JAKARTA – Anggota Komisi II DPR Fraksi PDIP Riyanta menegaskan bahwa usulan pengurangan masa jabatan kepala daerah yang tertuang dalam Pasal 201 Undang-Undang Nomor 10 Tahun 2016 tentang Pemilihan Gubernur, Bupati, dan Walikota (UU Pilkada) bersifat transisional atau sementara dan sekali terjadi (einmalig).

“Jika usulan Cak Imin (Muhaimin Iskandar) bahwa masa jabatan Gubernur ingin di hapus silahkan lakukan dengan amandemen. Sepanjang MPR itu setuju tapi itu tidak mungkin lah,” kata Riyanta kepada Indonesiaparlemen.com di Jakarta, Selasa (31/1/2023).

Dia berujar, usulan tersebut tidak sejalan meski menurutnya usulan itu sah-sah saja. Riyanta mengungkapkan jika saat ini tugas pemerintah pusat untuk mengerjakan kepentingan daerah sudah cukup berat.

Dia menyinggung penyelenggaraan perizinan Online Single Submission (OSS) yang saat ini dinilai belum maksimal. Untuk itu, diharapkan peranan Gubernur untuk mengatasi persoalan-persoalan di daerah.

“Gubernur sebagai wakil pemerintah pusat di daerah mesti harus kewenangannya dipertegas dan diperjelas agar tujuan berbangsa dan bernegara itu segera terealisasikan. Sehingga pengurangan masa jabatan Gubernur itu tidak efektif,” pungkas dia.

Sebelumnya, Ketua Umum Partai Kebangkitan Bangsa (PKB) Muhaimin Iskandar yang biasa disapa Cak Imin memberi usulan agar jabatan gubernur dihapuskan. Menurutnya, jabatan gubernur tidak fungsional.

Hal itu disampaikan Cak Imin saat memberikan sambutan di acara Sarasehan Nasional Satu Abad Nadhlatul Ulama bertajuk ‘Satu Abad Kebangkitan Ulama Menuju Masa Depan Kebangkitan Bangsa’ di Hotel Grand Sahid Jaya, Jakarta, Senin (30/1/2023).

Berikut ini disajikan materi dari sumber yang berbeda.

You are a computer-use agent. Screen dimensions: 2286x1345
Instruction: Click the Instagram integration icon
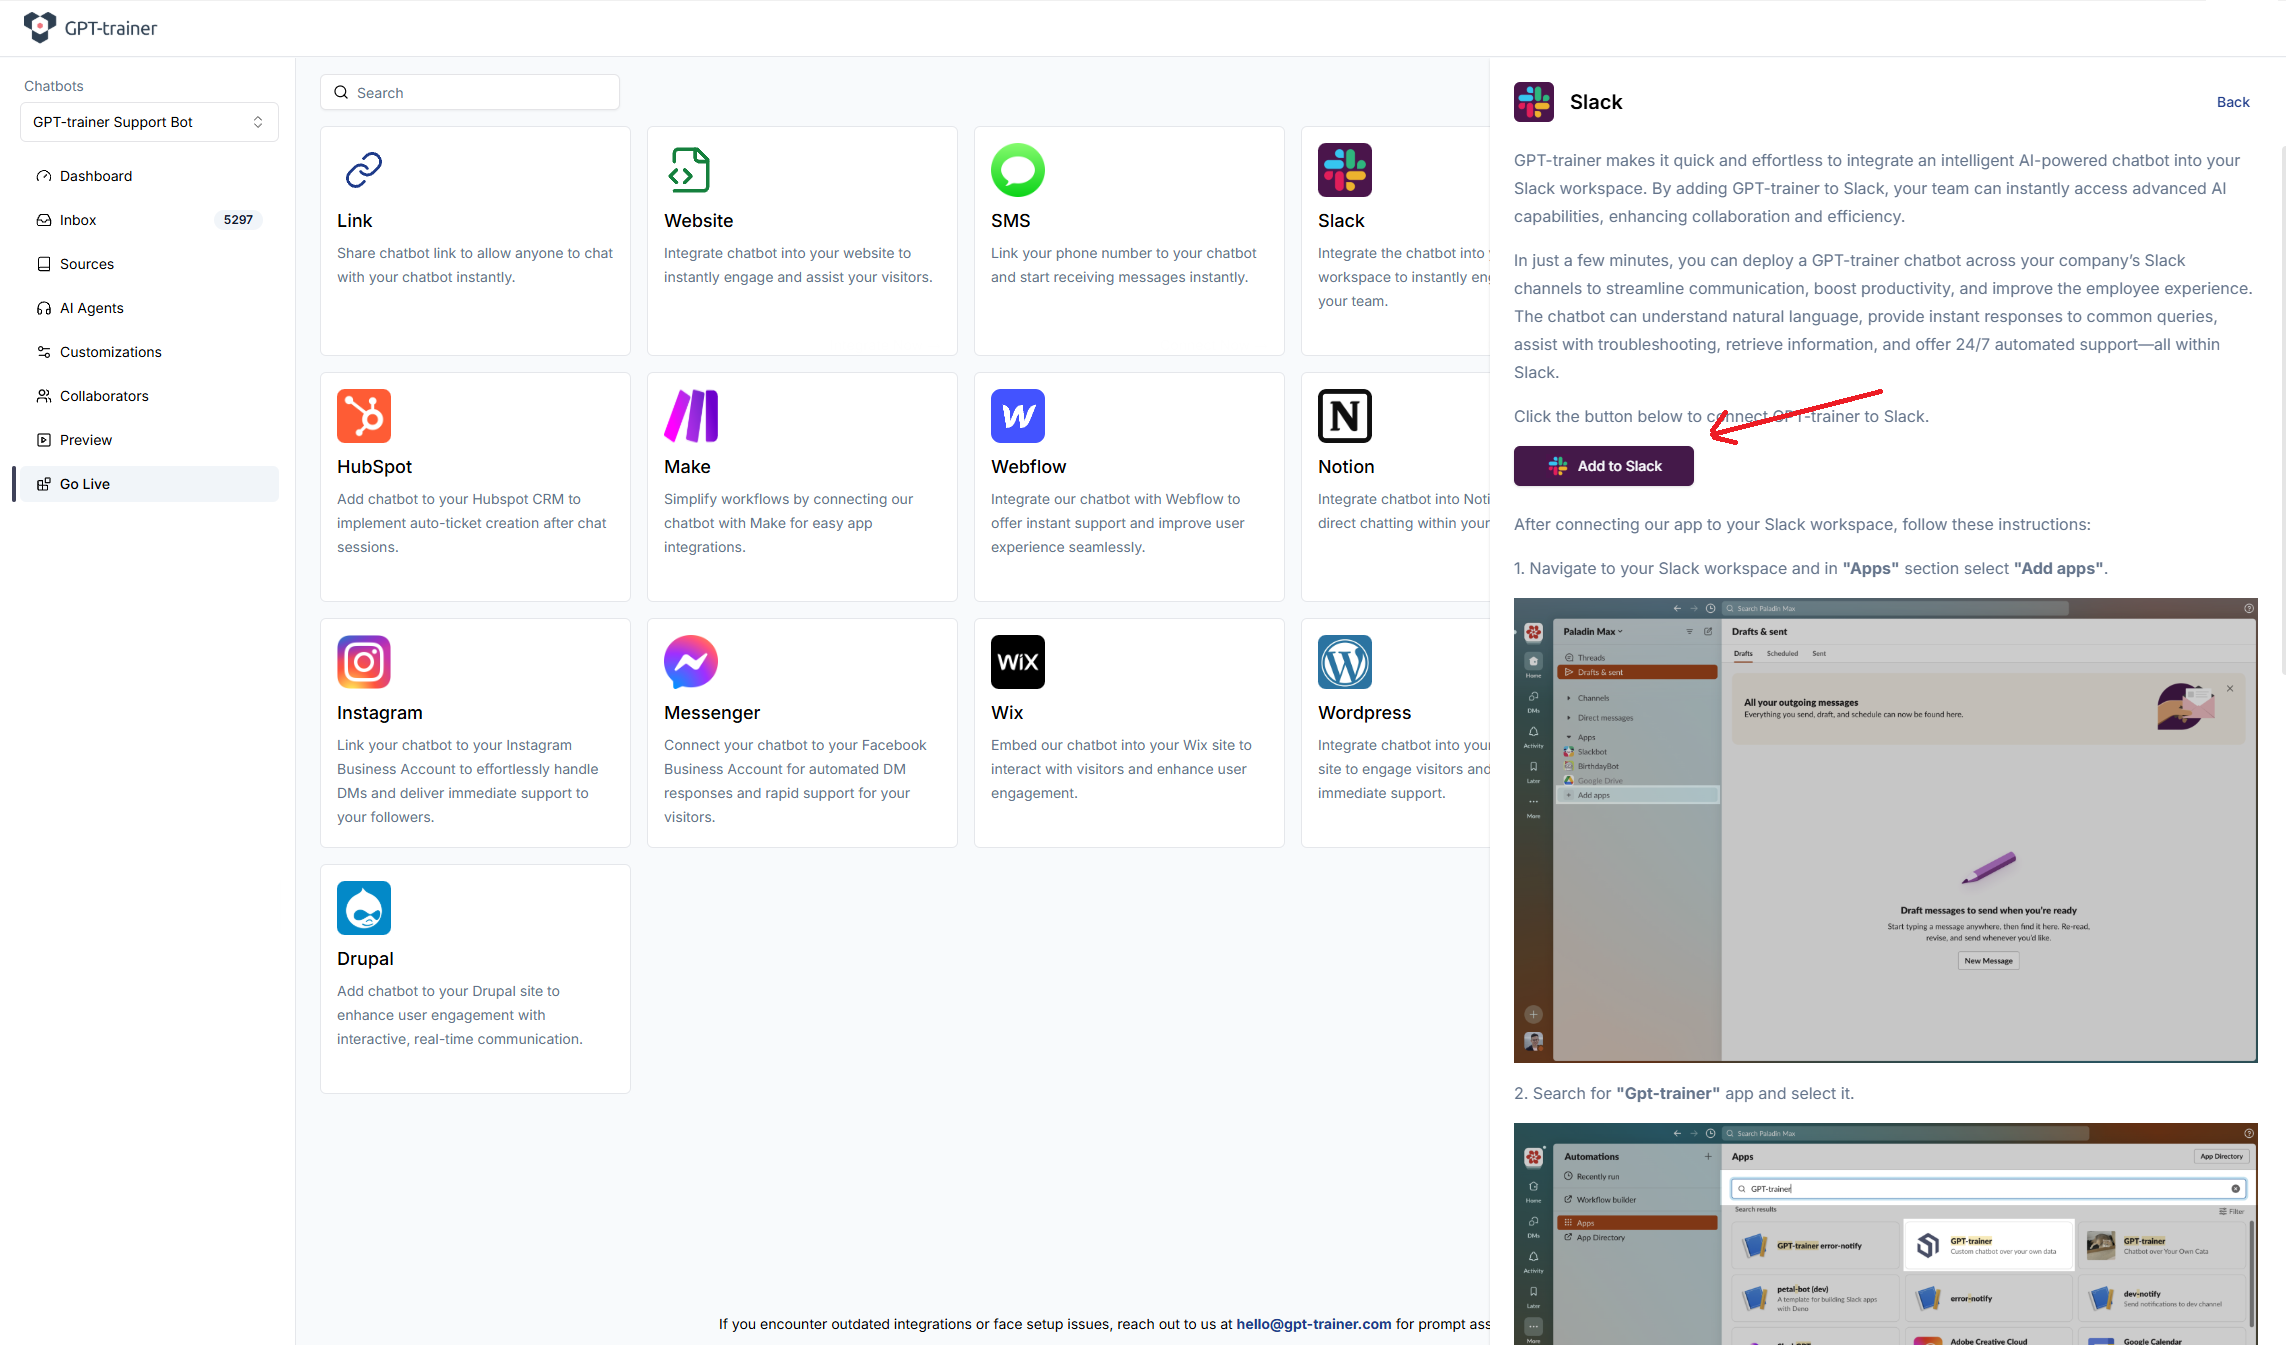coord(364,662)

“Tahap awal ditiadakan, target PKB ya tahap awal ditiadakan karena fungsi gubernur hanya sebagai sarana penyambung pusat dan daerah, itu tahap pertama. Jadi Pilkada nggak ada di gubernur hanya ada di Kabupaten/Kota,” kata Cak Imin

Dia mengatakan tahap kedua, ya ditiadakan institusi jabatan gubernur. Iya, tidak ada lagi gubernur.